▶ TEXT BLOCK:
────────────────────
“For hundreds of years, explorers have battled the Arctic. Today, we’re finally winning.” – Mock Shell Site
I didn’t come up with that poster. Keith did. He was a contestant in a social media campaign he thought was launched by Shell Oil.
“We at Shell want everyone to feel as “pumped” as we do about freeing much-needed Arctic resources.” (Source: Arctic Ready – Fake Shell site)
Keith was pumped. So was Tom. And Oliver. And Jane, Lisa, Zack and hundreds more. Each has used the campaign to send messages of derision to Shell.
This is a communications professionals’ nightmare. And an environmental activist’s dream come true.
The idea is simple. Prepare a website and have ordinary people write the tagline for their big advertising program promoting oil drilling in the Arctic wilderness. So up on a very authentic website they loaded a myriad of images with the Shell logo, then invited people to come up with catchy slogans.
As expected, no one was “pumped.” So instead a series of anti-Shell ads have been created. And because there are easy-to-share buttons embedded in the campaign, all the negative images are easy to post to Twitter and Facebook.
If that’s not enough there’s a guest book. “Tell Us What You Think” includes a range of emotions. Joel in Madison, Wisconsin is mild-mannered:
“I think I’m done buying Shell gasoline. I’d rather be stranded and walk than fill up on world destruction.”
Others lace their comments with expletives. Alexis in St Petersburg asked if the campaign is a joke – then thanked Shell for providing so many useful images to teach students against oil drilling.
For Shell their problems with activist social media are back in the forefront. This isn’t the first time Shell’s social media programs have been hacked. Last week a YouTube video against Shell went viral. It was labeled:
#ShellFAIL: Private Arctic Launch Party Goes Wrong
With its “Blair Witch Project” quality the video was meant to convince viewers they were witnessing a real mini-oil spill – at a cocktail party. Problem is the entire event and video were staged.
Later a fake press release was issued claiming Shell planned to sue the unknown person caught filming their event.
These were so well planned that a number of reputable media organisations fell for the fakes. Countless consumers did, too. And given that they are still on YouTube more see the video and believe the fake story every day.
────────────────────
▶ SUPPLIED INFORMATION:
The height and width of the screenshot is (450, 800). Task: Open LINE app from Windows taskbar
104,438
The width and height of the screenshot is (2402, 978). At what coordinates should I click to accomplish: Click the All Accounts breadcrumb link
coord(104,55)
────────────────────
In the text about the fake Shell Arctic campaign, what does Joel in Madison, Wisconsin say he would rather do than fill up on world destruction?

▶ EXERCISE OUTPUT:
He would rather be stranded and walk.